• [WORK ITEM] In this exercise, the entries below include pictures. Repeat exactly the lines from the line with "Select the Back navigation arrow in figure" to the line with "Screen dimensions: 255x174", including both, but without the pictures.

[Screenshot grounding data]
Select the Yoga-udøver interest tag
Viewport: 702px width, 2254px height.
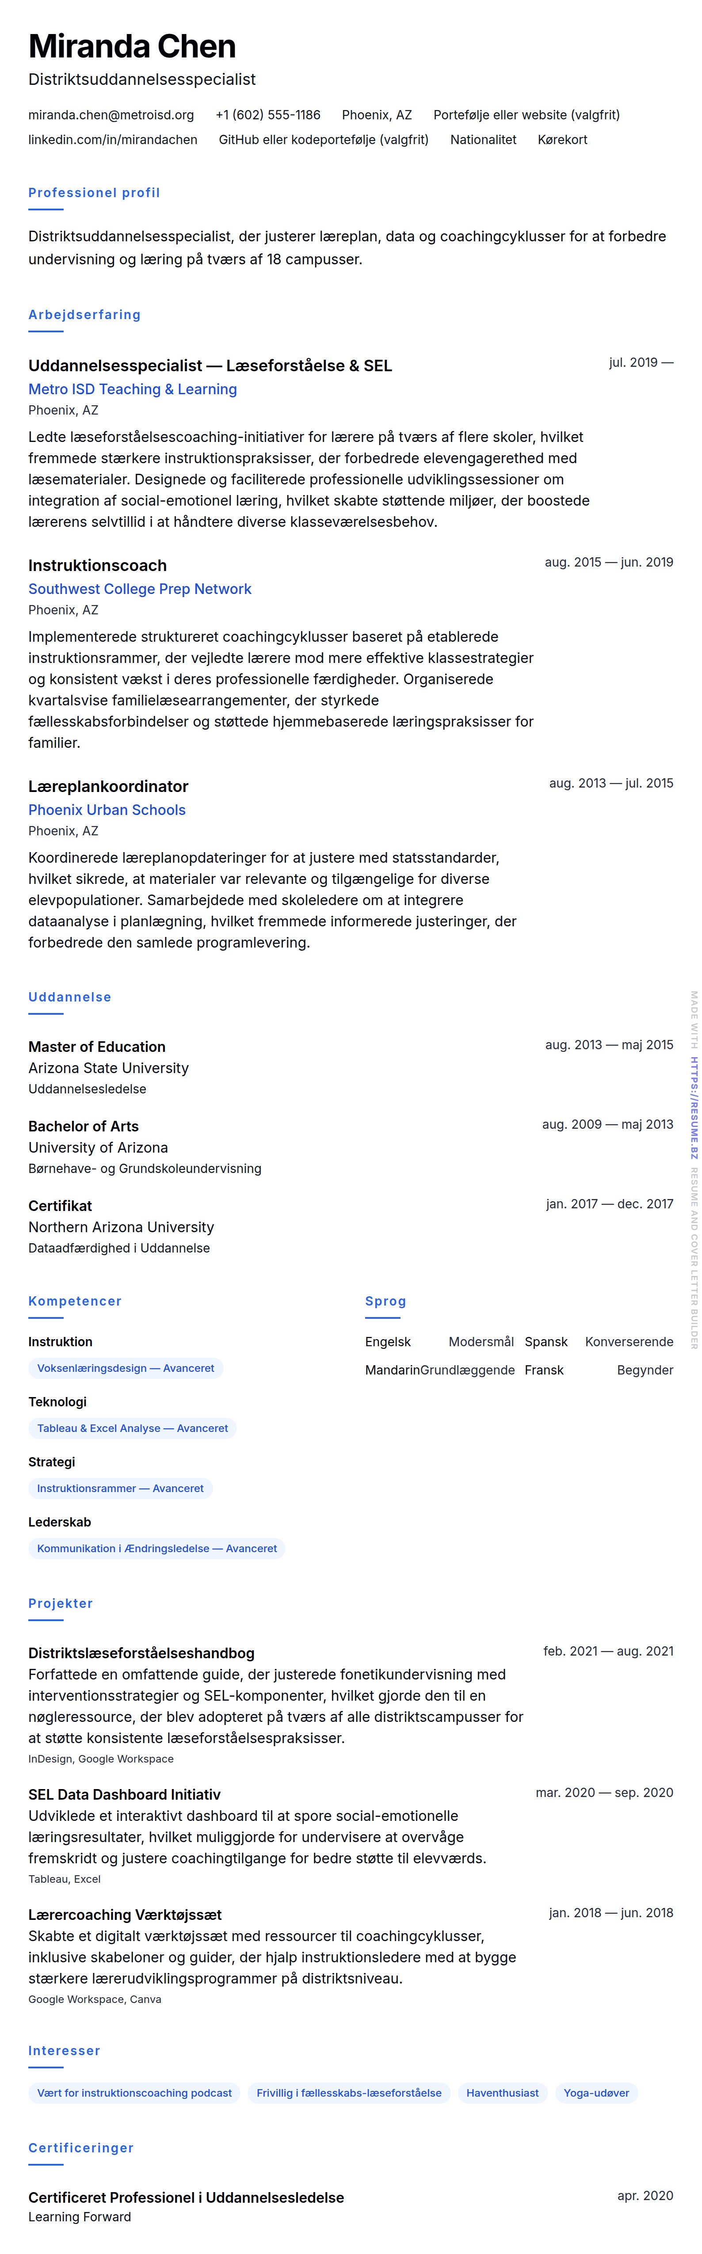596,2093
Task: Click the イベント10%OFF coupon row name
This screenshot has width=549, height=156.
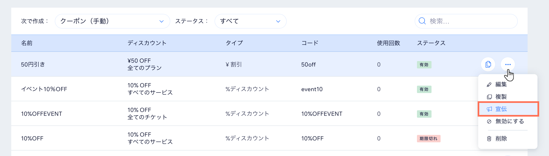Action: point(44,89)
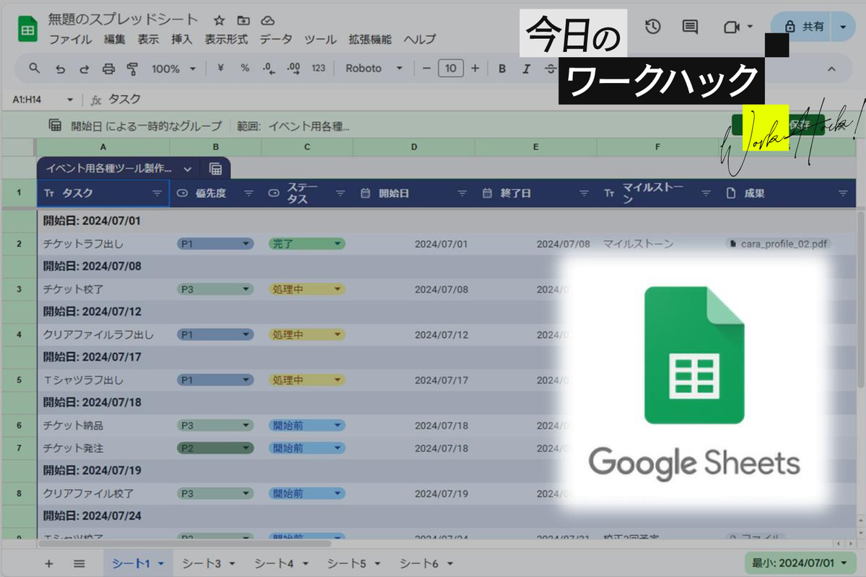The height and width of the screenshot is (577, 866).
Task: Open version history clock icon
Action: click(x=652, y=27)
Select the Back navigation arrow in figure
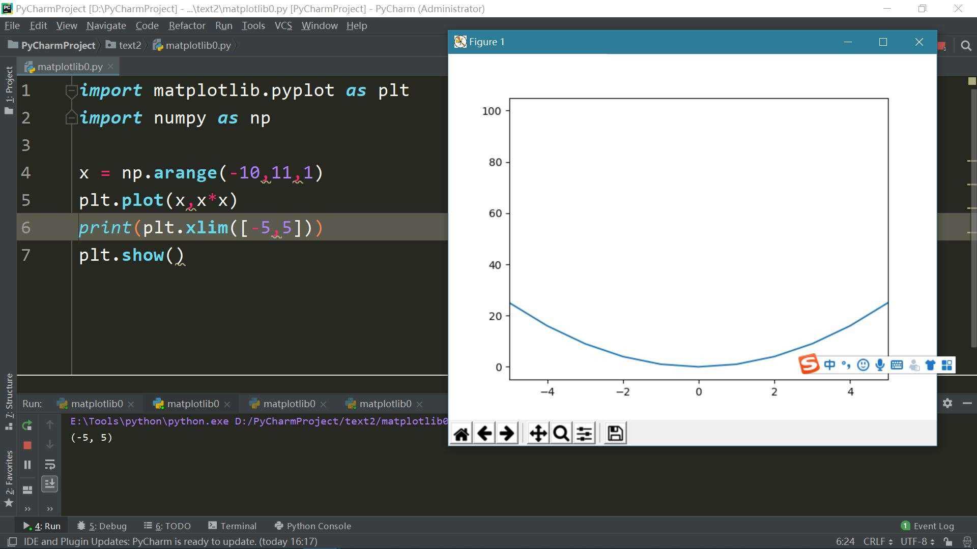This screenshot has width=977, height=549. [484, 433]
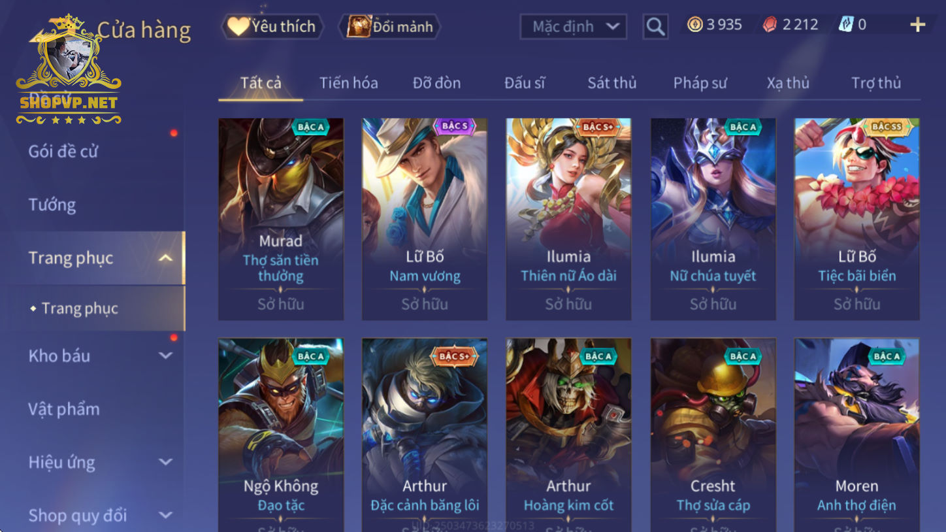The image size is (946, 532).
Task: Switch to the Sát thủ tab
Action: (x=612, y=83)
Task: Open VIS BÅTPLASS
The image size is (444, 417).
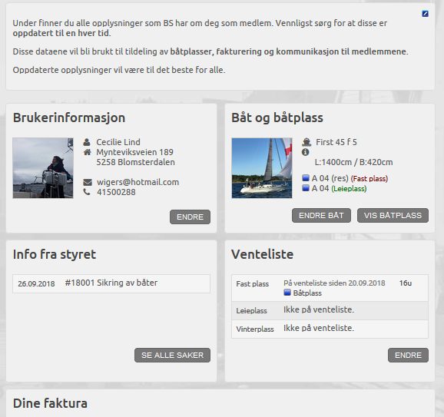Action: click(x=393, y=216)
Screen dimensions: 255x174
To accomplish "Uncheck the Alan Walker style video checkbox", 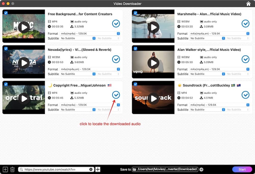I will [135, 48].
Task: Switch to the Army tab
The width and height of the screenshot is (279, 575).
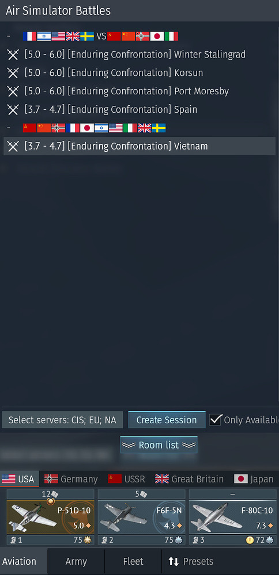Action: coord(76,561)
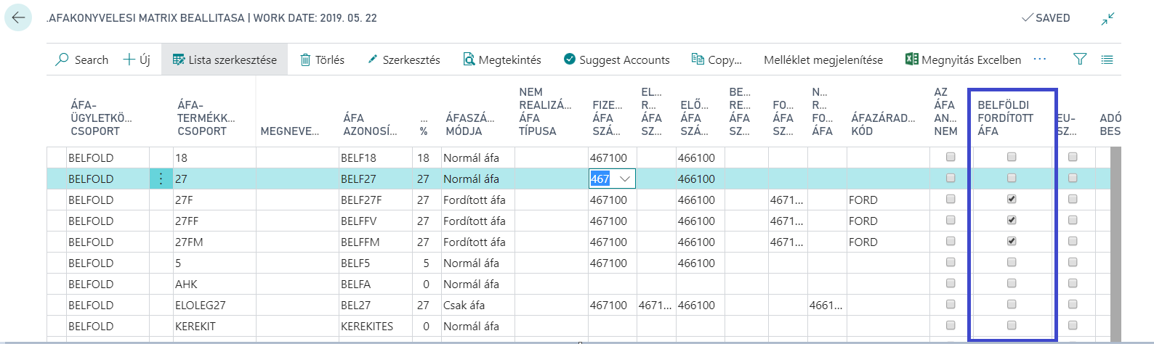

• [RESULT FOR THIS TASK]
Select the Back navigation arrow in figure
This screenshot has width=977, height=549. [484, 433]
The image size is (946, 532).
Task: Switch to the Sát thủ tab
Action: (x=612, y=83)
Task: Open VIS BÅTPLASS
The image size is (444, 417).
Action: click(x=393, y=216)
Screen dimensions: 255x174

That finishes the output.